22 April 2021
POET enters telecom market with 100G LR4 optical engines
POET Technologies Inc of Toronto, Ontario, Canada — a designer and developer of the POET Optical Interposer and photonic integrated circuits (PICs) for the data-center and telecom markets — has completed design of a 100G LR4 (four-channel long reach) optical engine with a reach of 10km for client-side interconnects to data centers, enterprises and edge computing networks.

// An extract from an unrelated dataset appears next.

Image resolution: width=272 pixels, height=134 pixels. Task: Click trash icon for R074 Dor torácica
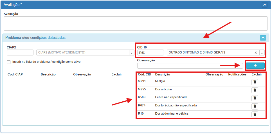pyautogui.click(x=255, y=106)
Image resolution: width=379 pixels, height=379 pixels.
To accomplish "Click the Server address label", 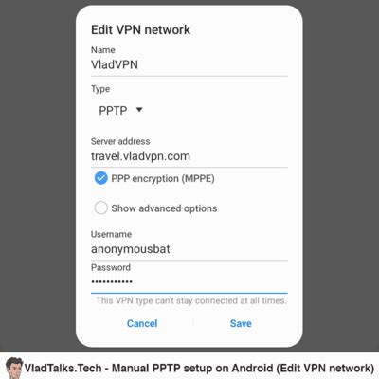I will (120, 141).
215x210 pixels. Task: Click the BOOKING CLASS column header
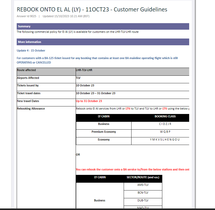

Of the five common types of 100G transceiver modules found within the data center, two types — CWDM4 and PSM4 — are targeted at data communications up to 2km. SR4 (500m), LR4 (10km) and ER4 (40km) are the other types typically specified for 100G datacoms. POET’s focus on CWDM4 and LR4 designs is based on what it claims is a unique capability to integrate fully monolithic 4-channel multiplexing and demultiplexing functionality directly into its waveguides, avoiding the costly requirement to align and couple additional devices into a transceiver module.
POET’s LR4 design converts four input channels of 25Gb/s electrical data into four LAN WDM (wavelength division multiplexing) optical signals and then multiplexes them into a single channel for 100Gb/s optical transmission along a single fiber. PSM4 and SR4 transceivers are not multiplexed and hence require four parallel fibers, which are especially costly over distances of 2-10km. Despite completing separate designs for TX (transmit), RX (receive) and combination TX-RX optical engines, POET intends to focus first on the TX design, which offers significant cost and performance advantages, and represents a fast go-to-market approach for the firm.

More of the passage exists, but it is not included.